Scientists at the U.S. Department of Energy's Brookhaven National Laboratory have developed a tool to quantitatively measure elusive atmospheric chemicals that play a key role in forming photochemical smog. The device measures atmospheric hydroperoxyl radicals - short-lived, highly reactive intermediates involved in forming ozone, a component of photochemical smog - in the lowest layer of Earth's atmosphere. The levels of these radicals can indicate which chemical pathways predominate in converting hydrocarbons, nitrogen oxides, and water vapor into smog in the presence of sunlight.
Previous detectors for hydroperoxyl radicals have been cumbersome and costly. The new device is comparatively small, lightweight, and inexpensive, consumes low power, and gives a sensitive, fast response.

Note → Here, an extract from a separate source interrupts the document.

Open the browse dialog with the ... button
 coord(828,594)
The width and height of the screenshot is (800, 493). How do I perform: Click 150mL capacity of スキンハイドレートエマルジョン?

It detects a "glowing" signal from a chemiluminescent compound - similar to the compound that makes fireflies glow - when it reacts with the hydroperoxyl radicals in atmospheric samples fed into the device during flight.
The device has been tested in a mountaintop setting, but has not yet been deployed on an aircraft for a sampling mission. It is designed to be flown on atmospheric sampling aircraft, such as the Department of Energy's Gulfstream 1, used by Brookhaven and other national laboratory scientists for various atmospheric studies.